The fifth type of transfer was intergovernmental agreements on scientific and technological cooperation. In the early 1970s, for example, the United States and the Soviet Union concluded eleven separate agreements pledging cooperation in such fields as science and technology, environmental protection, atomic energy, medicine, and energy. In some cases, these agreements led to frequent exchanges between American and Soviet scientists cooperating in specific areas. This type of arrangement, however, decreased markedly in the late 1970s as the United States responded to Soviet emigration policies and to Soviet involvement in Afghanistan and in Poland. Under Gorbachev, cooperative agreements resumed.
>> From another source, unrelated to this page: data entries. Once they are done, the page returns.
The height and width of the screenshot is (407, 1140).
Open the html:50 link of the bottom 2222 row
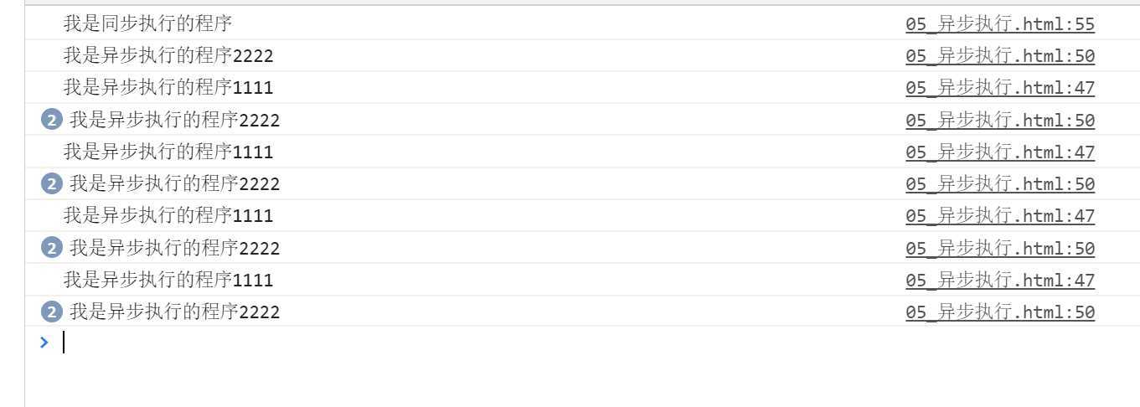click(x=1000, y=312)
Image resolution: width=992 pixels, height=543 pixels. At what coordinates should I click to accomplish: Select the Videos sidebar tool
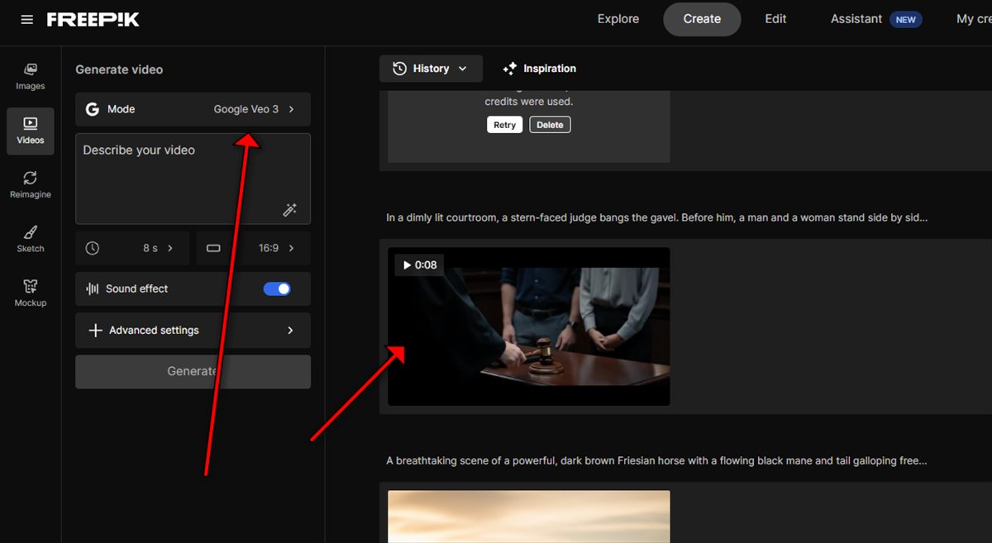tap(31, 131)
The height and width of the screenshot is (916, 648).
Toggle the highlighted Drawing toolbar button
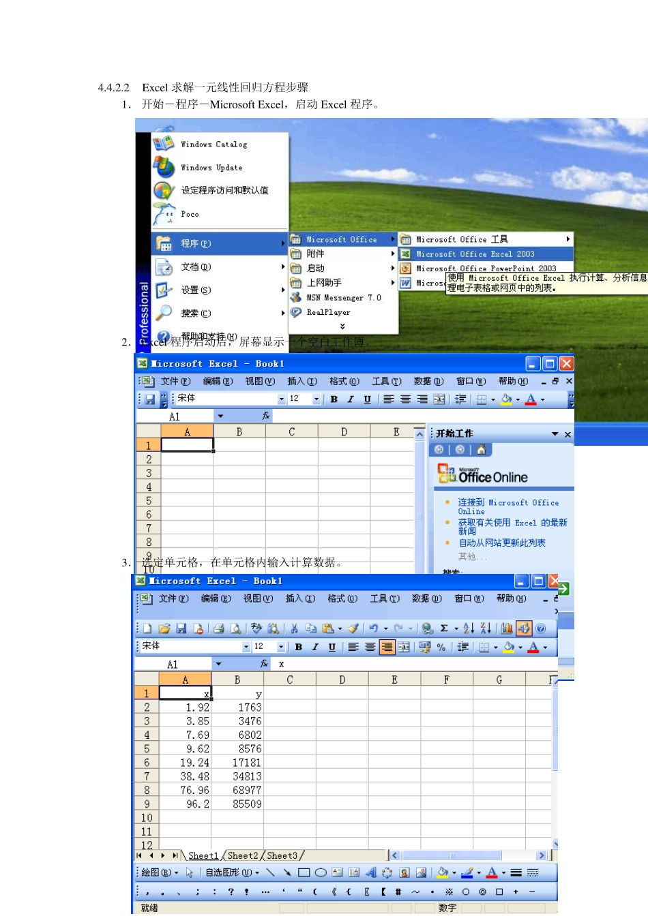tap(524, 628)
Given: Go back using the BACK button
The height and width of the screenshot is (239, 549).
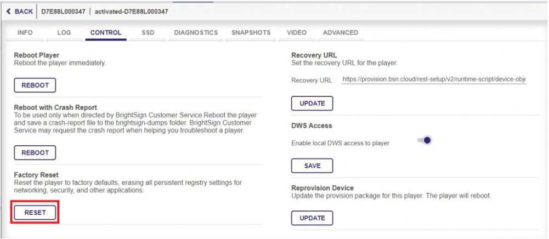Looking at the screenshot, I should (19, 12).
Using these forms of transfer, the Soviet Union obtained a range of technologies, some of which probably had significant military applications. The chemical and automotive industries relied heavily on Western imports. In the early 1980s, the Soviet Union bought equipment badly needed for the gas pipeline it was building from Urengoy to Uzhgorod. It acquired technologies applicable to the military, including complete computer systems designs, concepts, and software, plus a variety of Western generalpurpose computers, minicomputers, and other hardware. It acquired low-power, low-noise, high-sensitivity receivers; optical, pulsed power source and other laser-related components; and titanium alloys, welding equipment, and furnaces for producing titanium plates applicable to submarine construction.

These acquisitions raised concerns in the West that the Soviet Union was deriving too many military and economic benefits inimical to Western interests. Some critics argued that technology transfers allowed the Soviet Union to save millions of rubles (for value of the ruble--see Glossary) in research and development costs and years of development time. They also argued that Soviet acquisitions allowed the regime to modernize critical sectors of industry without absorbing rising military production costs, to achieve greater weapons performance, and to incorporate countermeasures to Western weapons. They further argued that the West should impose stricter controls on such transfers. This position was adopted by the United States government in the early 1980s, when it began imposing strict controls and urging West European governments to follow suit.
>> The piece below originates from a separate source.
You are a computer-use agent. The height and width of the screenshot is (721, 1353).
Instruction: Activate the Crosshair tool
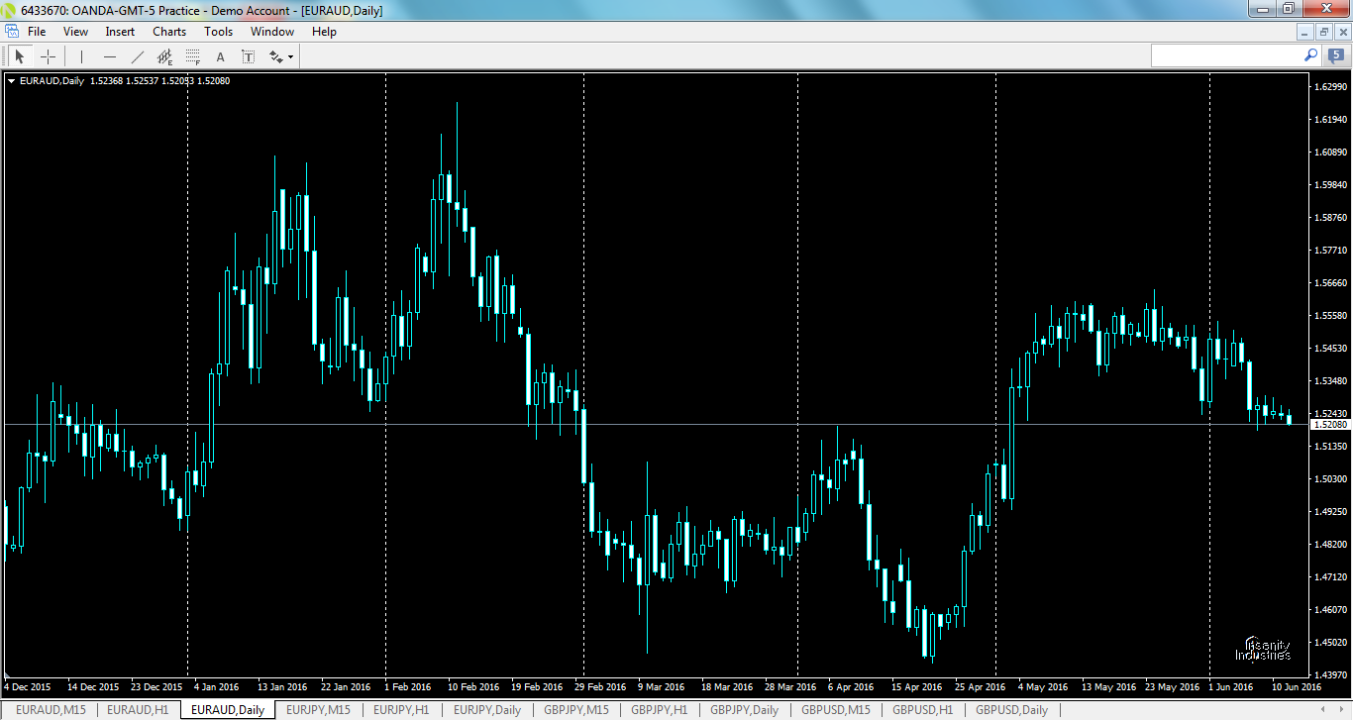(x=48, y=55)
Not everyone agreed with this position, however. Western analysts in the late 1980s pointed out that both the econometric and the case-study approaches used to assess the impact of technology transfers produced tentative results. One conclusion was that the Soviet experience in using and assimilating Western technology was a mixed success. In some cases, particularly in military-related industries, the Soviet Union was successful in incorporating Western equipment or processes. In other areas, the equipment was used inefficiently or not at all.

Many Soviet scientists and policy makers shared this negative assessment. During the 1980s, the Soviet press published many articles in which Soviet officials complained that they were wasting valuable hard currency to purchase equipment that lay idle because of industry's inability or unwillingness to install it. Other officials, including former Academy of Sciences president Aleksandrov, argued that the Soviet Union did not need to import Western technology because it had the capability to develop it domestically. In fact, too much reliance on Western imports had harmed the Soviet Union because indigenous institutions had been denied the opportunity to develop the technology and, hence, to grow technologically.

Despite these arguments, the policy under Gorbachev appeared to Western observers to increase technological trade. Soviet authorities instituted some organizational changes to facilitate and to encourage more contact with Western firms. Yet Gorbachev also expressed concern over the balance of payments issue and cautioned against too many purchases from the West.